The Blue Grotto (Italian: Grotta Azzurra) is a sea cave on the coast of the island of Capri, southern Italy. Sunlight, passing through an underwater cavity and shining through the seawater, creates a blue reflection that illuminates the cavern. The cave extends some 50 metres into the cliff at the surface, and is about 150 metres deep, with a sandy bottom. The cave is 60 meters long and 25 meters wide. The cave mouth is two meters wide and roughly one meter high. For this reason, entrance into the grotto can only be achieved when tides are low and the sea is calm. Without calm seas and low tides, the grotto becomes inaccessible, as the 1-meter entrance is impossible to pass. To enter the grotto, visitors must lay flat on the bottom of a small 4-person rowboat. The oarsman then uses a metal chain attached to the cave walls to guide the boat inside the grotto. Swimming in the grotto is forbidden, both for safety reasons and to preserve water clarity. The Blue Grotto is one of several sea caves, worldwide, that is flooded with a brilliant blue or emerald light. The quality and nature of the color in each cave is determined by the particular lighting conditions in that particular cave.
In the case of the Blue Grotto, the light comes from two sources. One is a small hole in the cave wall, precisely at the waterline, that is a meter and half in diameter. This hole is barely large enough to admit a tiny rowboat, and is used as the entranceway. In photographs taken from within the cave, the above-water half of this hole appears as a spot of brilliant white light. The second source of light is a second hole, with a surface area about ten times as large as the first, which lies directly below the entranceway, separated from it by a bar of rock between one and two meters thick.

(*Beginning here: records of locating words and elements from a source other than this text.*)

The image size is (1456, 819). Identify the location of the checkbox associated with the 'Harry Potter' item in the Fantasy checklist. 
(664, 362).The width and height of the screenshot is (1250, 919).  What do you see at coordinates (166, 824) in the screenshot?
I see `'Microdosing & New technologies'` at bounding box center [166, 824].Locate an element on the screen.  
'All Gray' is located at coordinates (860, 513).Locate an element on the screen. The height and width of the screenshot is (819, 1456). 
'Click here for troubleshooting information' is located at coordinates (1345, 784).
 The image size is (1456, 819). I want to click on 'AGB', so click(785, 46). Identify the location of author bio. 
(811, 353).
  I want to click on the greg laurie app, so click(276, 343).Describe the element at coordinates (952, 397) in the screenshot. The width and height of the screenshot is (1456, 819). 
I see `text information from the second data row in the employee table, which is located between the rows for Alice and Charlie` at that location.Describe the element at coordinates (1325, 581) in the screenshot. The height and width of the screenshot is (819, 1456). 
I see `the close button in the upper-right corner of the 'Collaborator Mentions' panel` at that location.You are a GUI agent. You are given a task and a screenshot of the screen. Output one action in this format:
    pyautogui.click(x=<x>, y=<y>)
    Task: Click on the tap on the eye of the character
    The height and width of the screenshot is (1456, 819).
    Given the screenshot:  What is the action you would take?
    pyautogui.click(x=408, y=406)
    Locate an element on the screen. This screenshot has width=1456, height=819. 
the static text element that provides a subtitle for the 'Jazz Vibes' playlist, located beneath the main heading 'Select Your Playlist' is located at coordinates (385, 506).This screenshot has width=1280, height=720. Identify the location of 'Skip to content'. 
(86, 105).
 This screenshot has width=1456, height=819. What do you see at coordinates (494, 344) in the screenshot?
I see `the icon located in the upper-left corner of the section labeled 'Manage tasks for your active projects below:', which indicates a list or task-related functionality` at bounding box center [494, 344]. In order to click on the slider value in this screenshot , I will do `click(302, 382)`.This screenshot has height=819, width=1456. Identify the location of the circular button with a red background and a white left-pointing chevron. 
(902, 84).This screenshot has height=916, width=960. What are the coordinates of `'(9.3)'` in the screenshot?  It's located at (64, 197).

Much less light, per square meter, is able to enter through the lower opening, but its large size ensures that it is, in practice, the primary source of light.
As light passes through the water into the cave, red reflections are filtered out and only blue light enters the cave. Objects placed in the water of the grotto famously appear silver. This is caused by tiny bubbles, which cover the outside of the object when they are placed underwater. The bubbles cause the light to refract differently than it does from the surrounding water and gives off the silver effect.
In part because of the dazzling effect of the light from the above-water opening, it is impossible for a visitor who is in one of the rowboats to identify the shape of the larger hole, the outline of the bar that separates the two holes, or even the nature of the light-source, other than a general awareness that the light is coming up from underneath, and that the water in the cave is more light-filled than the air. A visitor who places a hand in the water can see it “glow” eerily in this light.